Sharp & Broadhead, for respondent.

I. It is not claimed by the plaintiff that there is any liability of defendant on the paper or draft offered in evidence, either as drawer, indorser or acceptor; but that there was a loan of money by plaintiff to defendant, at his request and for his benefit and accommodation. It is not pretended that Filley, the defendant, or his agent Roberts, ever requested plaintiff to draw the check or to hand it to How, or that he ever agreed to indorse for How, or to become security for him to the plaintiff. Plaintiff drew the check and handed it to How, for what purpose it does not appear; nor does it appear that How was in any sense agent for defendant, or even that How requested plaintiff to draw the check in that way, or that he requested him to draw it at all. How evidently intended to get the money on it. Filley was not indebted to plaintiff, so that the check in question was not drawn to pay any such debt. The only ground upon which plaintiff can pretend to maintain this action is that plaintiff authorized Filley to draw the money by making the check payable to his order; that Filley then took the check, and, instead of drawing the money himself, indorsed it and delivered it to How, and thereby authorized How to draw it.
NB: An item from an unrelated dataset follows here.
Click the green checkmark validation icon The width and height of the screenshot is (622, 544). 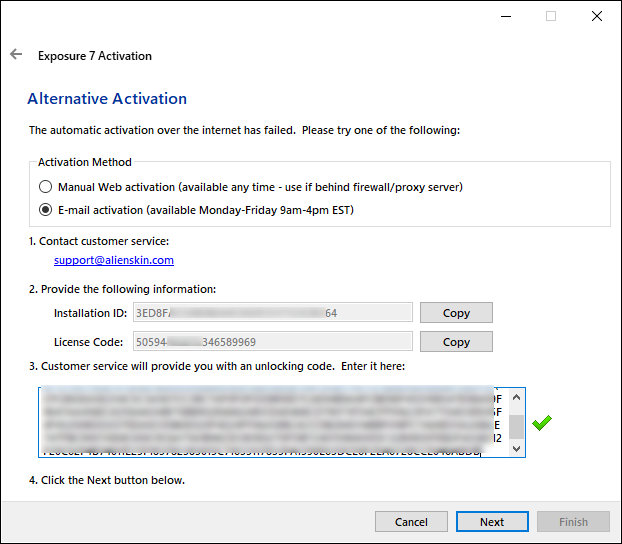coord(542,423)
And this brings up the question whether the indorsement of Roberts was the indorsement of Filley; in other words, whether Roberts was authorized to indorse and deliver the paper to How. If this was the transaction, and if Roberts so understood it--that is, that How was to get the money on the check as if it came from Filley--it is strange that he as Filley's agent took no receipt or note, or obligation of any kind, from How. But the evidence shows that Roberts was not authorized to make any such indorsement for Filley. Filley was engaged in the mercantile business, selling goods. Roberts was in the habit of indorsing checks for collection or for deposit; never did indorse for the accommodation of any one; never signed a note or other paper by which Filley was bound to any one for the payment of money. The principal will be bound for the acts of his agent within the scope of the general authority conferred on him. (Sto. Agency, 115, § 126; Withington v. Herring, 5 Bing. 442.) The scope of the general authority in this case did not authorize the indorsement or signing of paper for accommodation, or to give notes or obligations for borrowed money. The authority of a general agent is confined strictly to the business in which he is engaged.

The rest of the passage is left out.